Large-cap consumer stocks offer investors everything they’re looking for right now: high yields, relative safety and insulation from macroeconomic headwinds. But at what price do even the safest defensive plays become too expensive?
That’s the question investors should be asking themselves after the powerful rally in certain consumer stocks thus far this year. It’s unlikely that the sector will suffer a major collapse, but new money coming in at these levels might see more muted future returns than consumer stocks have provided in the past three years.
Consider this: Among the nine SPDR sector ETFs, the Select Sector Consumer Staples SPDR (NYSE:XLP) has the highest price-to-earnings, price-to-cash flow and price-to-book value. So far, investors have gotten what they’ve paid for: XLP is down only 0.44% since April 1, which compares a loss of about 7% for the S&P 500. XLP’s return is second only to the 5% gain for the Select Sector Utilities SPDR (NYSE:XLU) during that time. But at a certain price, stocks become less safe no matter how strong their underlying fundamentals.
This can be illustrated via some examples of “safe” stocks that have been hit hard recently:
- McDonald’s (NYSE:MCD) is the ultimate defensive stock, but it came into this year at its highest valuation in nearly four years.
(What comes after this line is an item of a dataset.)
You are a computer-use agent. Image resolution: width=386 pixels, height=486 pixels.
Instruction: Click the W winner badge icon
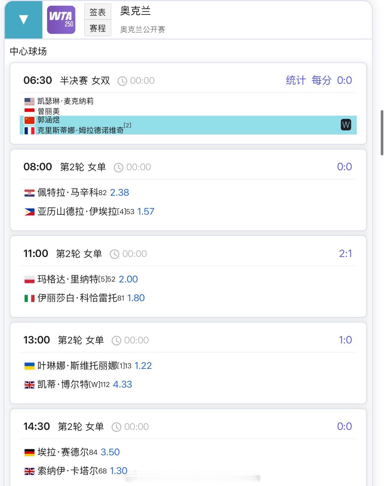(346, 125)
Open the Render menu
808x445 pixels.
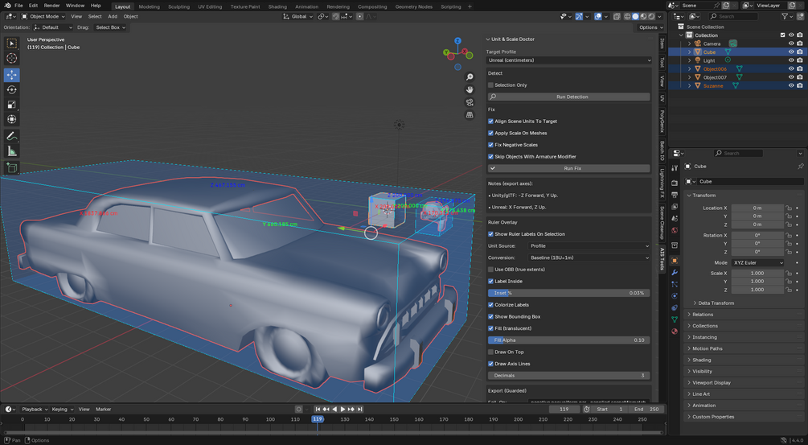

The stock’s advance ended abruptly once the company reported slower-than-expected sales growth, and it is down 12.8% year-to-date versus a 4.6% gain for the S&P.
- Sara Lee (NYSE:SLE) also missed on earnings and revenues when its valuation was near a historical peak in early May, hammering the stock for a loss of 12% since the report.
- Unilever (NYSE:UL), the global consumer products giant, reported great numbers at the end of April, but the stock — which was trading at the upper end of its historical P/E range at the time — has since lost 7% despite its defensive characteristics and 4% yield.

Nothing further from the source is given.